# Description of the task
Reproduce the passage of the article about parents' solidarity tattoos between "His son, Gabe, has" and "Josh told BuzzFeed.", inclusive.

# Excerpted text
For kids who are already dealing with growing pains while also interacting with other kids who might not be so accepting of their differences, life can be a whole lot trickier.

Thankfully, there are a number of amazing parents who are making sure their kids don't have to walk through this judgmental world alone.

Josh Marshall is one of these parents.

His son, Gabe, has a rare malignant brain tumor called an anaplastic astrocytoma that was removed nine months ago, but a large scar remains on his head — a scar that Gabe felt self-conscious about.

Heartbroken that his son was so affected by his distinctive new mark, Josh did the only thing he could think of to help level the playing field — he got a matching head scar tattoo:


"I told him if people wanted to stare, they could stare at both of us," Josh told BuzzFeed.

As if that wasn't cool enough, Josh entered the St. Baldrick’s Foundation’s #BestBaldDad competition, which honors kids who are bald from cancer treatments and the fathers/uncles/grandfathers who shave their heads in solidarity.

Josh and Gabe's awesome photo took first place.

The parents of 3-year-old Honey-Rae also turned to a tattoo artist to make their daughter feel less alone.

Honey-Rae was born with a strawberry-colored birth mark that covers almost half of the right side of her body. The birthmark didn't affect her physically, but her parents feared how it would affect her emotionally as she grew up.

They, like Josh, got matching birthmark tattoos so that Honey-Rae would always know that she fits in perfectly with her family.


"Most people might think it's very extreme, but to us it was the natural thing to do to ensure our daughter never felt different or alone in the world," Tanya, Honey-Rae's mother, told The Mirror.

"Adam and I decided straightaway that we wanted Honey-Rae to feel special, that her birthmark was something to feel proud of and not embarrassed by."

Alistair Campbell got not one, but two tattoos of cochlear implants — because he doesn't play favorites and always wants his kids to know they're not alone.

Two years after Charlotte Campbell got a very visible cochlear implant at age 4, her father, Alistair, decided he wanted to do something to show her the thing that makes her different is actually pretty cool.

You guessed it, he got a tattoo of the implant on his own head:

Photo courtesy of Alistair Campbell.

He didn't stop there, though. In March 2016, when his son, Lewis, also got a cochlear implant, Alistair told Upworthy, "I got the other side done."

Photo courtesy of Alistair Campbell.

Alistair didn't get his tattoos because his kids felt different — he got them because he wanted them to know that he loves them and will stand by them no matter what.

"I got the tattoo(s) to support my kids in their journey," Alistair told Upworthy. And because he's the coolest dad ever.

According to him, his wife wasn't pleased by his decision — not because he was supporting their children, but only because she's not a fan of tattoos.

Every day, kids look to their parents to learn how the world works.

If parents teach them from an early age that the things that make them — that make all of us — different are things worth celebrating and embracing, they'll believe it.

Doing this doesn't require getting a tattoo, but I think we can all agree getting a solidarity tattoo for your kid is the quintessential way to be the hippest parent at school drop-off.

# Data provided

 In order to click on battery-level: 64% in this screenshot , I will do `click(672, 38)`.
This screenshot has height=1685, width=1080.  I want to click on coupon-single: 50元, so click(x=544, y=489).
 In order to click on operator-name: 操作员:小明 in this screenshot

# Result for this exercise
His son, Gabe, has a rare malignant brain tumor called an anaplastic astrocytoma that was removed nine months ago, but a large scar remains on his head — a scar that Gabe felt self-conscious about.

Heartbroken that his son was so affected by his distinctive new mark, Josh did the only thing he could think of to help level the playing field — he got a matching head scar tattoo:


"I told him if people wanted to stare, they could stare at both of us," Josh told BuzzFeed.